3 Active surveillance

In the past, when our diagnostic techniques were so inaccurate, it made some sense that even the low grade cancers were treated with radical prostatectomy or radiotherapy. The reasoning was that these cancers might indicate a higher grade cancer elsewhere in the prostate. Unfortunately, it meant that many patients were treated unnecessarily, leaving them with a worse quality of life. Now that we can see prostate cancer on imaging and target it with a safer biopsy technique, we can be far more confident we’re not missing anything. Occasionally, even though MRI tends to not see the low grade cancers, we may still find them.
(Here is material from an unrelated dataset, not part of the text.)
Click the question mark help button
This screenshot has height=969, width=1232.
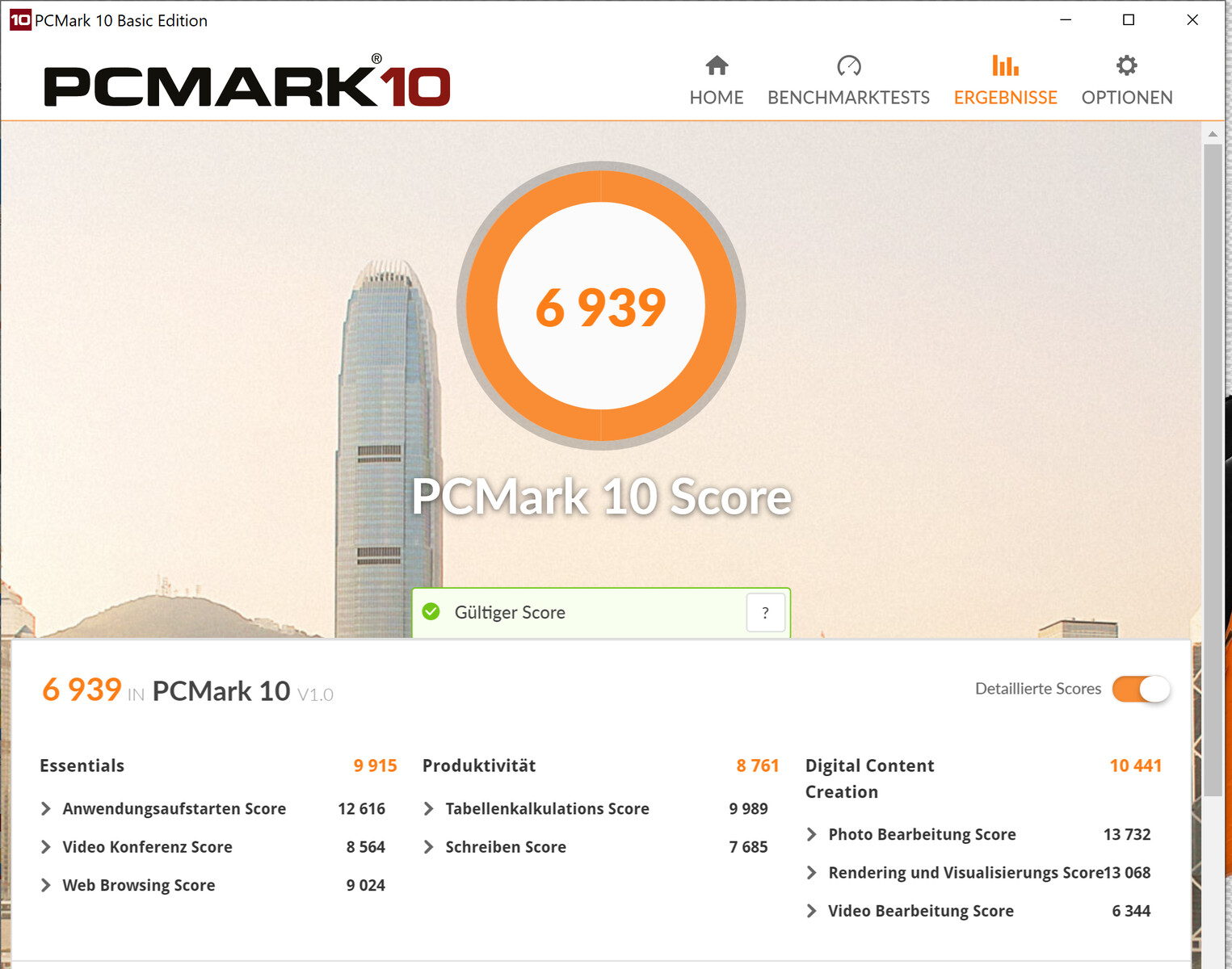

But the good news is, we know that these cancers are not themselves harmful and so can be safely observed without any treatment at all – what we call Active Surveillance. This involves further PSA testing and imaging and possibly a repeat biopsy down the track, but only if the tumour becomes more aggressive (is upgraded) might we consider switching to curative treatment.

 

All three of the above measures that minimise harm from initial PSA testing are now evidence-based standard of care. This fourth advance is not. But it appears likely to be in the near future as longer-term data come in.

 

4 Focal Therapy

MRI shows the cancer. Biopsy confirms and excludes other cancer. Focal therapy is targeted to the cancer accordingly.

 

What is focal therapy for prostate cancer?

 

In a nutshell, it’s treatment of just the cancer, not the entire prostate gland, with the aim of curing the cancer while preserving function of all the surrounding structures which are so important for normal function – the erectile nerves, bladder, rectum and urinary sphincter. A classic analogy for this is the lumpectomy for early breast cancer. First considered heretical in the world of cancer surgery, it has been evidence-based standard of care for decades now.

 

Although technically possible, focal therapy for prostate cancer is not done by surgical resection of the tumour due to the significant anatomical challenge. Instead, the cancer is destroyed by using one of a variety of energy sources that are lethal to cancer cells. These include the traditional modality of brachytherapy (radiotherapy by implanting radioactive seeds, but only into the cancer) which irradiates the cancer, irreversible electroporation (IRE, or NanoKnife) which electrocutes it, HIFU (high intensity focused ultrasound) or laser which heat it, or cryotherapy which freezes it. We don’t yet know which of these types of focal therapy will be the best. And it may be that one modality will be better than another depending on factors like tumour location or size. But focal brachytherapy and IRE use the familiar transperineal approach – the same as modern biopsy techniques.

 

Early data are mainly useful for testing functional outcomes, that is, side effects on urinary, sexual and bowel function. Not surprisingly, when the surrounding structures that provide these functions are preserved, we’ve found that side effects are kept extremely low. What we continue to wait for are the long-term cancer outcomes, which we expect to come in over the next few years. The hope is that cancer cure or control rates are equivalent to patients with the same type of prostate cancer who have undergone traditional radical treatment. If this bears out, focal therapy would become a fourth major advance in reducing harms in testing for early detection of prostate cancer. Until then, patients who choose focal therapy should be aware that long-term outcomes remain unknown and should have their treatment within a clinical trial or registry so their data can be used to inform optimal treatment in the future.